• PASSAGE TO READ
::::
[ G.R. No. L-5949, November 19, 1955 ]
TANG HO, WILLIAM LEE, HENRI LEE, SOFIA LEE TEEHANKEE, THOMAS LEE, ANTHONY LEE, JULIA LEE KAW, CHARLES LEE, VALERIANA LEE YU, VICTOR LEE, SILVINO LEE, MARY LEE, JOHN LEE, AND PETER LEE, FOR THEMSELVES AND AS HEIRS OF LI SENG GIAP, DECEASED, PETITIONERS, VS. THE BOARD OF TAX
APPEALS AND THE COLLECTOR OF INTERNAL REVENUE, RESPONDENTS.
D E C I S I O N
REYES, J.B.L., J.:
Petitioners Li Seng Giap (who died during the pendency of this appeal) and his wife Tang Ho and their thirteen children appear to be the stockholders of two close family corporations named Li Seng Giap & Sons, Inc. and Li Seng Giap & Co. On or about May, 1951, examiners of the Bureau of Internal Revenue, then detailed to the Alias Committee of the Congress of the Philippines, made an examination of the books of the two corporations aforementioned and found that each of Li Seng Giap's 13 children had a total investment therein of approximately P63,195.00, in shares issued to them by their father Li Seng Giap (who was the manager and controlling stockholder of the two corporations) in the years 1940, 1942, 1948, 1949, and 1950 in the following amounts:
Donees 1940 1942 1948 1949 1950 William Lee ..................................... 7,500 12,500 6,750 27,940 7,500 Henry Lee ....................................... 7,500 12,500 6,750 27,940 7,500 Sofia Lee ......................................... 7,500 12,500 16,500 26,690 Thomas Lee ..................................... 7,500 12,500 7,500 28,190 7,500 Anthony Lee .................................... 18,000 7,500 28,190 7,500 Julia Lee........................................... 20,000 15,000 25,690 2,500 Charles Lee...................................... 20,000 7,500 28,190 7,500 Valeriana Lee .................................. 60,690 2,500 Victor Lee ........................................ 63,190 Silvino Lee........................................ 63,190 Mary Lee ......................................... 63,190 John Lee ......................................... 63,190 Peter Lee ........................................ 63,190
The Collector of Internal Revenue regarded these transfers as undeclared gifts made in the respective years, and assessed against Li Seng Giap and h ischildren donor's and donee's taxes in the total amount of P76,985.31, including penalties, surcharges, interests, and compromise fee due to the delayed payment of the taxes. The petitioners paid the sum of P53,434.50, representing the amount of the basic taxes, and put up a surety bond to guarantee payment of the balance demanded. And on June 25, 1951, they requested the Collector of Internal Revenue for a revision of their tax assessments, and submitted donor's and donee's gift tax returns showing that each child received by way of gift inter vivos, every year from 1939 to 1950 (except in 1947 and 1948) P4,000 in cash; that each of the eight children who married during the period aforesaid, were given an additional P20,000 as dowry or gift propter nuptias; that the unmarried children received roughly equivalent amounts in 1949, also by way of gifts inter vivos, so that the total donations made to each and every child, as of 1950, stood at P63,190. Appellants admit that these gifts were not reported; but contend that as the cash donated came from the conjugal funds, they constituted individual donations by each of the spouses Li Seng Giap and Tang Ho, of one-half of the amount received by the donees in each instance, up to a total of P31,505 to each of the thirteen children from each parent. They further alleged that the children's stockholdings in the two family corporations were purchased by them with savings from the aforesaid cash donations received from their parents.
::::
• LIST OF TASKS
**a)** In the tax appeal decision above, on what date did the petitioners ask the Collector of Internal Revenue to revise their tax assessments?
**b)** Reproduce the tax appeal decision word for word between "[ G.R. No. L-5949, November" and "INTERNAL REVENUE, RESPONDENTS.", inclusive.

• EXERCISE DATA
::::
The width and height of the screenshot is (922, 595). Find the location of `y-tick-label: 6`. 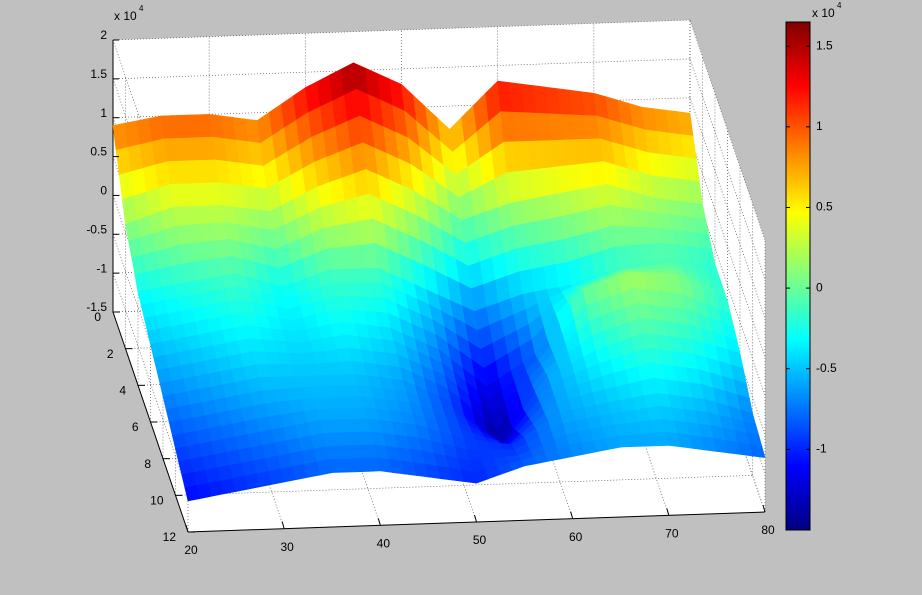

y-tick-label: 6 is located at coordinates (136, 427).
::::
• RESPONSES
**a)** June 25, 1951.

**b)**
[ G.R. No. L-5949, November 19, 1955 ]
TANG HO, WILLIAM LEE, HENRI LEE, SOFIA LEE TEEHANKEE, THOMAS LEE, ANTHONY LEE, JULIA LEE KAW, CHARLES LEE, VALERIANA LEE YU, VICTOR LEE, SILVINO LEE, MARY LEE, JOHN LEE, AND PETER LEE, FOR THEMSELVES AND AS HEIRS OF LI SENG GIAP, DECEASED, PETITIONERS, VS. THE BOARD OF TAX
APPEALS AND THE COLLECTOR OF INTERNAL REVENUE, RESPONDENTS.